_What is required_:
Using the records below, transcribe word for word the stretch from the line that contains "Viewport: 768px width, 1451px height." through the line that contains "You are a computer-use agent. 1000x704", both end lines included, and nothing else.

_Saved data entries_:
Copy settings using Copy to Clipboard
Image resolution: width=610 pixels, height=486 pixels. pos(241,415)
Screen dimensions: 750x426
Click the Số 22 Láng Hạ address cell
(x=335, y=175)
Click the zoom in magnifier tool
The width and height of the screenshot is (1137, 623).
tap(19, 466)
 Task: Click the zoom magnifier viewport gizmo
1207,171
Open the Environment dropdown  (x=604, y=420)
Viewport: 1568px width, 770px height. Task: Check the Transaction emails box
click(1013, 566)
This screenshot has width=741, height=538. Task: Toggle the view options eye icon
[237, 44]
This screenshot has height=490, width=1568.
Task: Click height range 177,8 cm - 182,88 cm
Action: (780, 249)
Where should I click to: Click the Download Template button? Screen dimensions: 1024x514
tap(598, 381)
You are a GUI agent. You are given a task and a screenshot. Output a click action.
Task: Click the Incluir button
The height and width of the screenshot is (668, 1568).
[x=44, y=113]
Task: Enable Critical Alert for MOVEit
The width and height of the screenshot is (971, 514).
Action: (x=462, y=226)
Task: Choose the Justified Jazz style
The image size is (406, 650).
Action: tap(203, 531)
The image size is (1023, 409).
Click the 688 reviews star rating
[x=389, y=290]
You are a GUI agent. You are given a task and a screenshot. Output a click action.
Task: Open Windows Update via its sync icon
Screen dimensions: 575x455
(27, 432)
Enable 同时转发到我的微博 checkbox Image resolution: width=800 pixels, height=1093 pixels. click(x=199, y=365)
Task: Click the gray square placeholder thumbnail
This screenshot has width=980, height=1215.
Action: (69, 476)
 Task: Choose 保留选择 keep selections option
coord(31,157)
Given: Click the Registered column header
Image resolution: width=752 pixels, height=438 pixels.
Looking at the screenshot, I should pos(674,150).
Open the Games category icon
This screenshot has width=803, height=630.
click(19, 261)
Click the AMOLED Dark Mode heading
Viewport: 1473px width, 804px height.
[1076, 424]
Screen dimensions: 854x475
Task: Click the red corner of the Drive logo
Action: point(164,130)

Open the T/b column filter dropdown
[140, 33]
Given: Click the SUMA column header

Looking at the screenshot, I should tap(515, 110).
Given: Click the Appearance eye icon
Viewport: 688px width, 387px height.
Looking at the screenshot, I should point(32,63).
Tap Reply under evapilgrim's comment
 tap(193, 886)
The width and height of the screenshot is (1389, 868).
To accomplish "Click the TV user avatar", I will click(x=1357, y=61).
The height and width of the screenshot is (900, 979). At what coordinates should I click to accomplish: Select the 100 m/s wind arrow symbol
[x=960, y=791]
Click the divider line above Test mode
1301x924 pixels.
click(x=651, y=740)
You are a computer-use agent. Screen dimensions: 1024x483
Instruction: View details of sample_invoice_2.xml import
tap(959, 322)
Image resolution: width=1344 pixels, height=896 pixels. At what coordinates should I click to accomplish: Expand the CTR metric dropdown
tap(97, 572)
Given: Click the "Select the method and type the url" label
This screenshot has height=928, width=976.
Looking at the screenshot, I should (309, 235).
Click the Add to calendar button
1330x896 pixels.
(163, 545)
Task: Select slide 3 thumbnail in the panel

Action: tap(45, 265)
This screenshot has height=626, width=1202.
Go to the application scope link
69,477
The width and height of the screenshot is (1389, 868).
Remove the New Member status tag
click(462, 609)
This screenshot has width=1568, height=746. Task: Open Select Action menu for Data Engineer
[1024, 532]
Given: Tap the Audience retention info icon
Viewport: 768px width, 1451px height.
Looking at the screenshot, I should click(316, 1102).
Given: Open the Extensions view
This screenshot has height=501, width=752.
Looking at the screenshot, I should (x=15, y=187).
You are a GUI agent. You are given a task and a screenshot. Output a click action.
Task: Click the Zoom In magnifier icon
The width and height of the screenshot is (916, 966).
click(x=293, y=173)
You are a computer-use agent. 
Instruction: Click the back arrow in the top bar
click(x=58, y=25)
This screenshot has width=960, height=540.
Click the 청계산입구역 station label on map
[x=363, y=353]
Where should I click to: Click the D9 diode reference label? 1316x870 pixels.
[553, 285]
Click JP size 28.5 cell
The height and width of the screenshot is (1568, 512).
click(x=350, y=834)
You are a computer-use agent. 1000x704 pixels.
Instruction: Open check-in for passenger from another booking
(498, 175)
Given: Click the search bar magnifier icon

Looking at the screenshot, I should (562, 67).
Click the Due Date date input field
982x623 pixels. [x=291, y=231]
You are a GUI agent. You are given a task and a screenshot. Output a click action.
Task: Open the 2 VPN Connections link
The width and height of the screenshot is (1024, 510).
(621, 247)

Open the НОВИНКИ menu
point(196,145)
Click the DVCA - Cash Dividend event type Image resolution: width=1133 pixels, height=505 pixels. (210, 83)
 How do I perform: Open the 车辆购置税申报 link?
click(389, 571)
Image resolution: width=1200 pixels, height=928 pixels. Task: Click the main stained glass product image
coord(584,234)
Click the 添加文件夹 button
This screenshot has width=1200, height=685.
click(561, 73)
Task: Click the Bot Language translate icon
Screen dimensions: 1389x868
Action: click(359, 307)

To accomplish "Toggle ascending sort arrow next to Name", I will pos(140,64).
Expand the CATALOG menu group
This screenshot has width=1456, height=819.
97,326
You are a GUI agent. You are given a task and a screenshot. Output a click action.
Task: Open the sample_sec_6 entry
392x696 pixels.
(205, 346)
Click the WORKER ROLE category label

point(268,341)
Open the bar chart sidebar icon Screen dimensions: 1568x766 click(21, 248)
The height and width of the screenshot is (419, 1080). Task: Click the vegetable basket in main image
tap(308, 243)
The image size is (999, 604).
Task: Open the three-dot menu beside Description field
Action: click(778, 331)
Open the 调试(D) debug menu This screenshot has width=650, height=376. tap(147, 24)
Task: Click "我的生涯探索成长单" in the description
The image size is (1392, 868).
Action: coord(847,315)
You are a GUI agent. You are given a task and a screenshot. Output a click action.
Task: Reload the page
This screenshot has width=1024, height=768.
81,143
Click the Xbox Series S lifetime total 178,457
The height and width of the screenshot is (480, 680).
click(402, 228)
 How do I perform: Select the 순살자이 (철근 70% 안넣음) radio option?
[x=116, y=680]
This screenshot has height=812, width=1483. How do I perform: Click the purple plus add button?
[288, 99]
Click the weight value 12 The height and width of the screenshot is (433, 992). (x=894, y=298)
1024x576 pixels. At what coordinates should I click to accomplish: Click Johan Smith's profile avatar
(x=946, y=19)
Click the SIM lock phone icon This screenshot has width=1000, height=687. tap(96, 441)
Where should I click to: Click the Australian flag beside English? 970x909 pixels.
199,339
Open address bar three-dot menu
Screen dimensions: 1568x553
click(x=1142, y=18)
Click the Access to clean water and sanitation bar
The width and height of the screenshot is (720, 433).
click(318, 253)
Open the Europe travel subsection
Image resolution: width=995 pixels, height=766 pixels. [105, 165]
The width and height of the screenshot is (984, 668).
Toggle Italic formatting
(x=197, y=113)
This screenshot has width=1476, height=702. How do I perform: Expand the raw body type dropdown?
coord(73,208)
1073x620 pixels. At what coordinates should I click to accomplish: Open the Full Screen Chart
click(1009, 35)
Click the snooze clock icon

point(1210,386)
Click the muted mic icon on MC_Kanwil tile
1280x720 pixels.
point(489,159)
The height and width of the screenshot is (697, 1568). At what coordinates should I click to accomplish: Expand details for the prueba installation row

_Exercise output_:
Viewport: 768px width, 1451px height.
Looking at the screenshot, I should click(316, 1102).
Given: Open the Extensions view
This screenshot has height=501, width=752.
Looking at the screenshot, I should (x=15, y=187).
You are a GUI agent. You are given a task and a screenshot. Output a click action.
Task: Click the Zoom In magnifier icon
The width and height of the screenshot is (916, 966).
click(x=293, y=173)
You are a computer-use agent. 
Instruction: Click the back arrow in the top bar
click(x=58, y=25)
This screenshot has width=960, height=540.
Click the 청계산입구역 station label on map
[x=363, y=353]
Where should I click to: Click the D9 diode reference label? 1316x870 pixels.
[553, 285]
Click JP size 28.5 cell
The height and width of the screenshot is (1568, 512).
click(x=350, y=834)
You are a computer-use agent. 1000x704 pixels.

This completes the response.